His jaw ticked as he swallowed thickly, his eyes falling. He closed his eyes and let the wind whip around him, let it ruffle his hair and smooth over his skin. It was cold, biting, welcome. He dropped off the ledge to land on the roof; she flinched, as if she expected him to go the other way.
He took a seat and rested his arms on his knees.
Slowly, she crossed the space between them and sat down, watching him from the corner of her eyes.
He turned his toy over in his fingers, staring at it. "Does it ever stop?"
She turned away, her brow arched. "It dulls… Becomes a part of you, distant but always there…"
His hands balled into fists; he couldn't imagine it.
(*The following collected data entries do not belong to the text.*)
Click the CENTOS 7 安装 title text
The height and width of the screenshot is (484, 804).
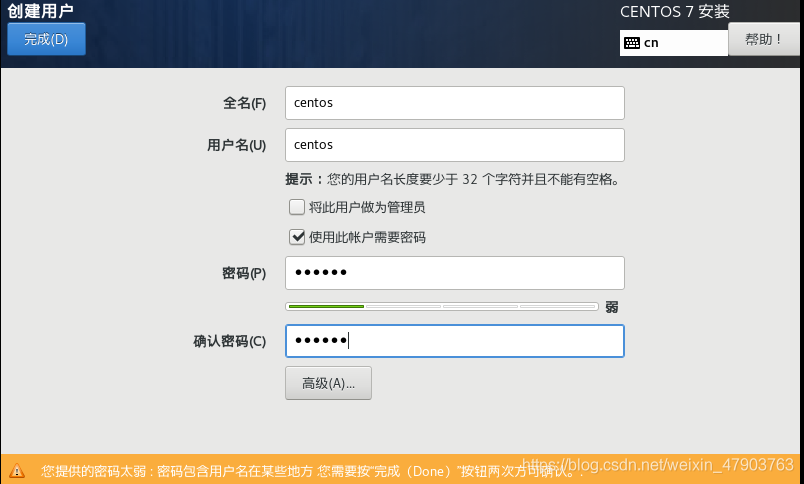click(x=675, y=12)

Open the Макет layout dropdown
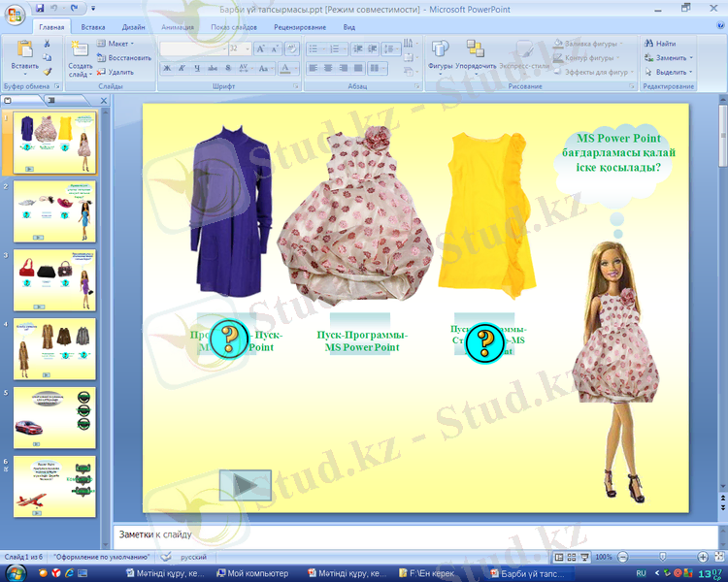(116, 44)
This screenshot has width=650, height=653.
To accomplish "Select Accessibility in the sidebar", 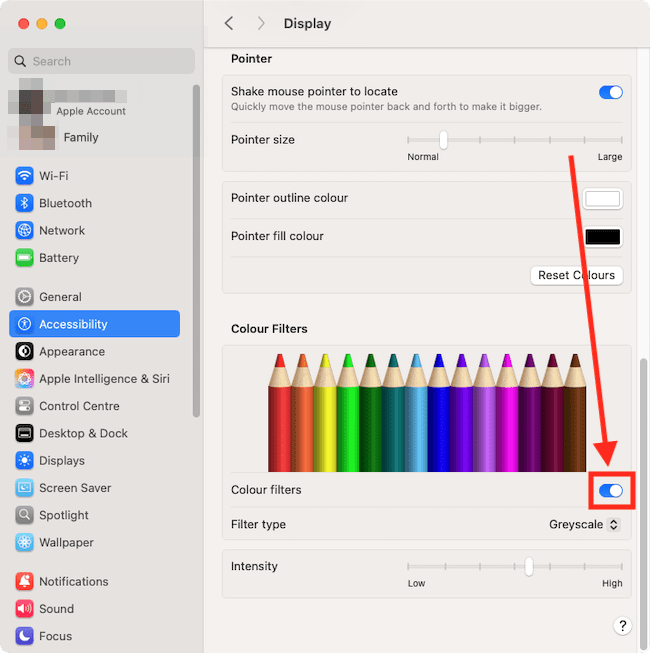I will pos(94,324).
He couldn't imagine months, years down the road, remembering her and feeling only a slight pang. He wasn't sure he wanted it to dull. "Do you think I'm weak?"
She turned her head quickly, stared hard at his profile. "Because you loved her or because you miss her?"
He stared starkly ahead before dragging a hand over his face; he was so tired. "Take your pick."
She frowned, her gaze dropping in thought. "No." She turned forward once more. "You aren't weak," she decided.
"I can't do it," he breathed.
She clenched her jaw. "I won't beg you to reconsider."
He smiled, the feeling almost foreign after what seemed like forever. "I know."
He reached for her hand and she flinched, staring down at his fingers curved around hers. "All's fair," he told her.
Her brow knotted and she looked up at him, stared searchingly at his face. And then, slowly, she blinked, once twice, and her expression cleared entirely. She turned her face forward.
It was silent at first, when he pushed off with his feet and toppled over the edge. But as the wind whipped past him, as the floors of the tower went by in a blur, he could hear the whistle. When he closed his eyes, her laugh replaced it.
"Where are you going, soldier?" Darcy asked him.
"Home," he answered.
Clint spread his wings but he did not fly.
And then it was all black, numb, gone.
Atop the tower, Natasha turned her hand over, a single tear sliding down her cheek. She stared at the orange Nerf dart in her fingers, and swallowed tightly. "Find peace, my friend," she whispered.